Parting Words: The Art of Living, and Keeping Alive
Despite what we’ve all been raised to believe, cats are social little creatures. They love having other bodies to snuggle with, and that’s why it’s important to let them have a friend, preferably another cat but your human self will work just as well. Keeping them social and happy is an important part of keeping your cat healthy. The happier they are the more active they are and the better sleep they get. No sick pet means no expensive vet, and that’s an extremely important aspect of being a fabulous, albeit broke, pet owner.
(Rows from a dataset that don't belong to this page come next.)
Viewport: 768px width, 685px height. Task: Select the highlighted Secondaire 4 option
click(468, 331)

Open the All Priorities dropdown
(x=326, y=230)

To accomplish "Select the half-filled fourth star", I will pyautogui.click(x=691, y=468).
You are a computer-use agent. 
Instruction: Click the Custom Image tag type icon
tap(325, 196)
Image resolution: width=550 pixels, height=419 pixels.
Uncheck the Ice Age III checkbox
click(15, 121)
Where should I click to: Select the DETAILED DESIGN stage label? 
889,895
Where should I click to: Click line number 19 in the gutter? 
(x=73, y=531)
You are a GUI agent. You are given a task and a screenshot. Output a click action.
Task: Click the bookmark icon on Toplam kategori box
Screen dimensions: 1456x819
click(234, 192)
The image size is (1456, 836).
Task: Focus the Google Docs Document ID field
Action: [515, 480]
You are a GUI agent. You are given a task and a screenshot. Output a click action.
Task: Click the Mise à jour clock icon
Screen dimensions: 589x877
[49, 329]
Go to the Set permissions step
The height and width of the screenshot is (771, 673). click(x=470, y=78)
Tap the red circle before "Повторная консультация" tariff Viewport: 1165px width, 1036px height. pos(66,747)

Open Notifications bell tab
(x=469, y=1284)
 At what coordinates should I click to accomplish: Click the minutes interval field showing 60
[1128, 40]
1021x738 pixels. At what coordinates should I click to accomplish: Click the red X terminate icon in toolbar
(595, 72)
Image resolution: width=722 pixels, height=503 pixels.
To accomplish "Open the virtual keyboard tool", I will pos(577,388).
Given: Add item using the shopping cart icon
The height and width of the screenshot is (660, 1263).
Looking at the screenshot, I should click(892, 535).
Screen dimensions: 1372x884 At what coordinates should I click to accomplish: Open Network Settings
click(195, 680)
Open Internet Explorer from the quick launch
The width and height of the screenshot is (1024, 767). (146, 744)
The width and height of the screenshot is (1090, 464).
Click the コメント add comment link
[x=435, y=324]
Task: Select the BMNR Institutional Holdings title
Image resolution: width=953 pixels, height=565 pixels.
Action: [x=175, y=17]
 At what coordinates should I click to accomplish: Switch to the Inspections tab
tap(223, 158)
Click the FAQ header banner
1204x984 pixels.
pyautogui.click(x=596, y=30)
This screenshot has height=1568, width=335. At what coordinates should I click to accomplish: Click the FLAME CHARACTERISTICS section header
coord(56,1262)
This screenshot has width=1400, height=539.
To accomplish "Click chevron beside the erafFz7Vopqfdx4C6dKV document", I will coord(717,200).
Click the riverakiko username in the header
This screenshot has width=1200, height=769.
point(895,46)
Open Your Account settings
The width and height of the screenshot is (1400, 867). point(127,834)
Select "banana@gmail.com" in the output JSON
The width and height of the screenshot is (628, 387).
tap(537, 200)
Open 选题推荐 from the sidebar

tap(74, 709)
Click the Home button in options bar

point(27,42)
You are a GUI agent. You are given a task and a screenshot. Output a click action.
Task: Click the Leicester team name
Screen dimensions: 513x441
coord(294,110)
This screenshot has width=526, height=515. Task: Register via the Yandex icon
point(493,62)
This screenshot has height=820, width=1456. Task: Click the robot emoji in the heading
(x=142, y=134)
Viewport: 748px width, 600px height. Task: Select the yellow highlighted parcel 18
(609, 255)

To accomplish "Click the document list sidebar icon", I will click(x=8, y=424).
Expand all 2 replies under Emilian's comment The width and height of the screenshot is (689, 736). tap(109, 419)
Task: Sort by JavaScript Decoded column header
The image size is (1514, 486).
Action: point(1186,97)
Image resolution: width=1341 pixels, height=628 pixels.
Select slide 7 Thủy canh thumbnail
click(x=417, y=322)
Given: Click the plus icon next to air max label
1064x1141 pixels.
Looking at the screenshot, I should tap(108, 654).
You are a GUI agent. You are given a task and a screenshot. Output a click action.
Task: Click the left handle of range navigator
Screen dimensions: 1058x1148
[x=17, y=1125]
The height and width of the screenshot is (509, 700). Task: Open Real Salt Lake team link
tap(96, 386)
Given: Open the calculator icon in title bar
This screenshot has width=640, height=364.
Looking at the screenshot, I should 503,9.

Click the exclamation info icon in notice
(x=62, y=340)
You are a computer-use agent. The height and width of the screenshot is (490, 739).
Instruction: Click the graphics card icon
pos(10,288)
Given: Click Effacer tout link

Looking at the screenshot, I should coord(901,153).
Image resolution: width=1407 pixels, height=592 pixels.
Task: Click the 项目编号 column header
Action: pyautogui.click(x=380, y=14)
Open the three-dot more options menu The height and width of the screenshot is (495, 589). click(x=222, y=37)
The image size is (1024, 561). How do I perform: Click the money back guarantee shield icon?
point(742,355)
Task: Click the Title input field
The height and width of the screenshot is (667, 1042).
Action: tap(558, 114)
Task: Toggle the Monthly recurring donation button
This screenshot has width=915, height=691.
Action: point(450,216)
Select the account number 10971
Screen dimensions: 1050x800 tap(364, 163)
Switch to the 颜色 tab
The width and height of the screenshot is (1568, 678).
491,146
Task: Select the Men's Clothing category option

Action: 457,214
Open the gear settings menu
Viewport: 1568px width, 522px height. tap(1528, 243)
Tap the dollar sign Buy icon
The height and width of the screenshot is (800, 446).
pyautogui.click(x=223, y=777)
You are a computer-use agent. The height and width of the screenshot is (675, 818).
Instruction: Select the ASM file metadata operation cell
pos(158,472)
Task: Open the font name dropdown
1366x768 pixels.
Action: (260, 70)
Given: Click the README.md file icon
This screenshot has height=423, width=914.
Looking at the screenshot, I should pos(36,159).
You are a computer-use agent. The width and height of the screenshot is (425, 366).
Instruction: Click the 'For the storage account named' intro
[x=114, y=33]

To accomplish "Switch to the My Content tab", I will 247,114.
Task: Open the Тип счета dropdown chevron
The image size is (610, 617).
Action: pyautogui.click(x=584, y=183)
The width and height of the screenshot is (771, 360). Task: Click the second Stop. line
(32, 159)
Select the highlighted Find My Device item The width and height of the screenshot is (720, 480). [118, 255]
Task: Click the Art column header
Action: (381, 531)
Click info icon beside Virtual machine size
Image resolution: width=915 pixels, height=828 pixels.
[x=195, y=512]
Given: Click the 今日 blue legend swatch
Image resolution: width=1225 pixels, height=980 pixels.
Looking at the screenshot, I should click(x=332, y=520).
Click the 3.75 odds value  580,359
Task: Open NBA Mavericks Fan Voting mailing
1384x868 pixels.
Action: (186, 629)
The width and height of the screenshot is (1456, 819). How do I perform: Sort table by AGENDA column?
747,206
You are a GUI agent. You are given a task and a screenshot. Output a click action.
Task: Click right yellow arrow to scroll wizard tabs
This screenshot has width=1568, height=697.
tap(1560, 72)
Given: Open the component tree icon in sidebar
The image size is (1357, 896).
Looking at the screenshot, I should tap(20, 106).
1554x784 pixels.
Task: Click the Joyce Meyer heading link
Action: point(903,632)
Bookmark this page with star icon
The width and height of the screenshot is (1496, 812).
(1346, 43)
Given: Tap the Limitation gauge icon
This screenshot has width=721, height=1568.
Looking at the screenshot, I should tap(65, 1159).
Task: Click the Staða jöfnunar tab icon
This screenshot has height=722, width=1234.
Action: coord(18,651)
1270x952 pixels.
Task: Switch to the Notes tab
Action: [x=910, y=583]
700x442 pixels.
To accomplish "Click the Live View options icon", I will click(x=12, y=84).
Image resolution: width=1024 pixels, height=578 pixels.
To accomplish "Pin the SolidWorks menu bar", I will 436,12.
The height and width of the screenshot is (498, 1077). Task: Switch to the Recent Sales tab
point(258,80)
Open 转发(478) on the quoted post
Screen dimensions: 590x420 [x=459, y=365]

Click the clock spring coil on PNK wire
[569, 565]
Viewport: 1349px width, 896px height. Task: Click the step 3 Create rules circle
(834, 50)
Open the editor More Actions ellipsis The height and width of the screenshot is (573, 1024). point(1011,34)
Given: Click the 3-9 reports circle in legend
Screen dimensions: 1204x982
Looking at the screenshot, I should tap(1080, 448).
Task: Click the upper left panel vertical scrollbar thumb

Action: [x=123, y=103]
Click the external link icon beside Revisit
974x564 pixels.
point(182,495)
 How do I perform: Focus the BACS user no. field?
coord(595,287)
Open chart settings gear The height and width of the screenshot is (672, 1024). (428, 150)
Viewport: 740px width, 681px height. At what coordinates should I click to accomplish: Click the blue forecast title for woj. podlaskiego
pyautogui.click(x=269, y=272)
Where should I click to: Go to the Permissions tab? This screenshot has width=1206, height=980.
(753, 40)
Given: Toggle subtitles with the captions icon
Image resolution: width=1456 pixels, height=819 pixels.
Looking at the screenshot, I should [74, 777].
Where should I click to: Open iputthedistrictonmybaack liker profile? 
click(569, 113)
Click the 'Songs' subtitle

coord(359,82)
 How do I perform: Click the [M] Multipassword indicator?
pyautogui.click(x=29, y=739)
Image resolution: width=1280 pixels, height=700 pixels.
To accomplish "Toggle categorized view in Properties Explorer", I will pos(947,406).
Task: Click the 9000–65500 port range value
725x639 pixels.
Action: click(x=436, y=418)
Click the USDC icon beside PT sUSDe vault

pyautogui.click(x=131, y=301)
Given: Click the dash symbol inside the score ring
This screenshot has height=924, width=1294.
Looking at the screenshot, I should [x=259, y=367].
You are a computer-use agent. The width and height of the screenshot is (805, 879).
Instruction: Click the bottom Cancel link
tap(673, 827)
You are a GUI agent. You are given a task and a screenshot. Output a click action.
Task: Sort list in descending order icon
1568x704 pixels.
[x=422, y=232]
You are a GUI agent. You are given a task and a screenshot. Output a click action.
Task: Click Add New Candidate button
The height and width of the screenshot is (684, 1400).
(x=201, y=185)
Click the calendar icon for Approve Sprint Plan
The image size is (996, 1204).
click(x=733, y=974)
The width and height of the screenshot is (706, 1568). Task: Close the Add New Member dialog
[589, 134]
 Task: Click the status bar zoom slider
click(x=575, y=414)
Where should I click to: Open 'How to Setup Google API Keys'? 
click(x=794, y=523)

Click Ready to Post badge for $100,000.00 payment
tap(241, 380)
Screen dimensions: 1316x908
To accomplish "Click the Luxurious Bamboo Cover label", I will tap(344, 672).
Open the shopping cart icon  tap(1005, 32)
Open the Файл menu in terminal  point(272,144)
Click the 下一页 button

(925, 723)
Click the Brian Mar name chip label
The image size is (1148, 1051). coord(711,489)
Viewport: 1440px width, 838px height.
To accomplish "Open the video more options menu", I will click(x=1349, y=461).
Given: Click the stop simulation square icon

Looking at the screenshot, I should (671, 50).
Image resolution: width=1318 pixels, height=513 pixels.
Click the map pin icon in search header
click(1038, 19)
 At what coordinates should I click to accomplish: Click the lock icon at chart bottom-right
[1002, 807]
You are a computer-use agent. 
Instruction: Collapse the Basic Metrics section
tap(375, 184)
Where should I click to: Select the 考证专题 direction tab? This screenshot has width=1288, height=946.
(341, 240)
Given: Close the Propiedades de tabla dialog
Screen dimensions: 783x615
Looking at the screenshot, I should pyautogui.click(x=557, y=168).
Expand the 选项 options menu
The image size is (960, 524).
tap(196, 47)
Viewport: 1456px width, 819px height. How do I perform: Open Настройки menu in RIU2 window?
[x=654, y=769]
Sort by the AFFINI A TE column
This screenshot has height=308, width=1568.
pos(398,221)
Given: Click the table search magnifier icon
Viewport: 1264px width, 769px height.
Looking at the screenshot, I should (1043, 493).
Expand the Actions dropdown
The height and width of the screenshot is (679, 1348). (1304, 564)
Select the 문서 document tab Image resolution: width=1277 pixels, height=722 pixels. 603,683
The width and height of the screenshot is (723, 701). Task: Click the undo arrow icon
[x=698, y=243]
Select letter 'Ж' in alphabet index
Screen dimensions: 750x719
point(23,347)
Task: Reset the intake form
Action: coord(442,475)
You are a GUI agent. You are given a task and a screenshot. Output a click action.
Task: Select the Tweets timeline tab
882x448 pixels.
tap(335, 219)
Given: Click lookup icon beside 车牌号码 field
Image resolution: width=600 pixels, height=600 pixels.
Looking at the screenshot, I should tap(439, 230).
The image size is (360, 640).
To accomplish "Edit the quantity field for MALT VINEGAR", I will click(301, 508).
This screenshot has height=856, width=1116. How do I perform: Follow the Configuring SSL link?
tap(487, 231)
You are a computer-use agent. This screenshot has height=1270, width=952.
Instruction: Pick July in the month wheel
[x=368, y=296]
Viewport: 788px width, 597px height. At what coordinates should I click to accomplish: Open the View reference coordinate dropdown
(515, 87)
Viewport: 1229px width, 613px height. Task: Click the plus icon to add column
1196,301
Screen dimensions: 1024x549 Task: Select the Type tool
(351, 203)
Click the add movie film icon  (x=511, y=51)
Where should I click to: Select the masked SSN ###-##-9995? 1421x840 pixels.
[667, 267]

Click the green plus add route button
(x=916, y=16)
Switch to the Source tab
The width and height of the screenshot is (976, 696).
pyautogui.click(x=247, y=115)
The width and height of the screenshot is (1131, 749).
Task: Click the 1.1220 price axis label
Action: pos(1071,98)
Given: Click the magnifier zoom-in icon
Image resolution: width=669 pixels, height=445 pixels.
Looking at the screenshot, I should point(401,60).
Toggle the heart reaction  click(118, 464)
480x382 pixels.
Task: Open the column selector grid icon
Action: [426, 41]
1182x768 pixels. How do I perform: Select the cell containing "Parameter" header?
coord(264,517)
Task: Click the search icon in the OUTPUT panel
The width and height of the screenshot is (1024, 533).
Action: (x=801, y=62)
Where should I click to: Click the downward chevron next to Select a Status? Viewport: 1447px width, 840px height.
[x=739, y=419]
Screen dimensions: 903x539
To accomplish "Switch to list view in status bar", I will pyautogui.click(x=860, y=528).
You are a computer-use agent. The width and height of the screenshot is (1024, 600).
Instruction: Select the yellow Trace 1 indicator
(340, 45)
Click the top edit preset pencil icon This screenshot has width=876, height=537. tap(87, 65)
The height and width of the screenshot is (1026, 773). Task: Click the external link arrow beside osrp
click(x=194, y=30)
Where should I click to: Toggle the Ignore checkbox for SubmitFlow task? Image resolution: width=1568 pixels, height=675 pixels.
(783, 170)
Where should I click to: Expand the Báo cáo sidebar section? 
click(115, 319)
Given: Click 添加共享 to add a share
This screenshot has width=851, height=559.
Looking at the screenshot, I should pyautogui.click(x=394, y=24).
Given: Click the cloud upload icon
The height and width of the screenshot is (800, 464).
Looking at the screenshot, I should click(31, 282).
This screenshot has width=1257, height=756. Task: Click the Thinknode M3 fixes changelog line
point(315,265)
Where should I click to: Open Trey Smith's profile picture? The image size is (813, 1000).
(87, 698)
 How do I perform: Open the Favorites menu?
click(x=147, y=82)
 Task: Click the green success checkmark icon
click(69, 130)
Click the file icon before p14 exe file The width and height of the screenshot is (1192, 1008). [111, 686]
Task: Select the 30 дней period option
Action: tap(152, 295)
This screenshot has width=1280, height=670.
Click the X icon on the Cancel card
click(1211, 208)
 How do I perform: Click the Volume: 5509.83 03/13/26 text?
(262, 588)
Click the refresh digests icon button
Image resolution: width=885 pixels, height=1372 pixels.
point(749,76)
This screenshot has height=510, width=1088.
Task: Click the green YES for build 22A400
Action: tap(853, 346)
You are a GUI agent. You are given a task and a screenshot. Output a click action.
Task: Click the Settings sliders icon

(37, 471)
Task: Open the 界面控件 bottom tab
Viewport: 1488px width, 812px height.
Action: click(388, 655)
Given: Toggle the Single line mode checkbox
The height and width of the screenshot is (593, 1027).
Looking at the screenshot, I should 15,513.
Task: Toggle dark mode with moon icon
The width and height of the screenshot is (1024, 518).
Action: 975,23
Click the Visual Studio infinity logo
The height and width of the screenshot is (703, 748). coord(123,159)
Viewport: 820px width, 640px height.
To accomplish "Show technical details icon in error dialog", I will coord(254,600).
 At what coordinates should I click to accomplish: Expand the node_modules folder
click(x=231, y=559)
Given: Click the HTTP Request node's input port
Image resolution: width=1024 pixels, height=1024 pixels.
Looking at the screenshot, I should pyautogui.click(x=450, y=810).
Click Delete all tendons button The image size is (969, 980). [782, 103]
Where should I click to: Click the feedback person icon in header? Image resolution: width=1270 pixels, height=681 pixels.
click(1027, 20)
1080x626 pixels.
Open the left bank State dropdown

So play with your cats, snuggle with your cats and talk to your cats (seriously, they’ll talk back and they have super cute voices), it will brighten up your life as much as it brightens up theirs.
For Those Who Care: Kitty Profiles
Clementine is a two-and-a-half-year-old Egyptian Mau-ish domestic short hair cat. She enjoys taking baths, talking to birds, climbing clothes to get onto closet shelves, opening and closing cupboard doors to get attention, rolling all over the dinner table to piss my boyfriend off, taking naps in sinks and taking naps with me. She also has a stomach pooch that my roommate thinks needs a little skateboard-type contraption to rest on when she walks. He’s just full of fabulous ideas.
Baby Kitty is the weirdest cat you’ll ever meet. She’s a two-year-old domestic short hair cat that appears to be part wildcat, part alien and part human baby. She loves to be held and loves hugging you back when you’re holding her. She also enjoys taking baths, watching you take a shower, laying on her back like a baby otter, purring uncontrollably, chirping when she gets tickled, running outside to roll in the dirt, licking Clementine and eating plastic bags. One of her favorite places to hang out is on top of the fridge, which is kind of weird but mostly cool.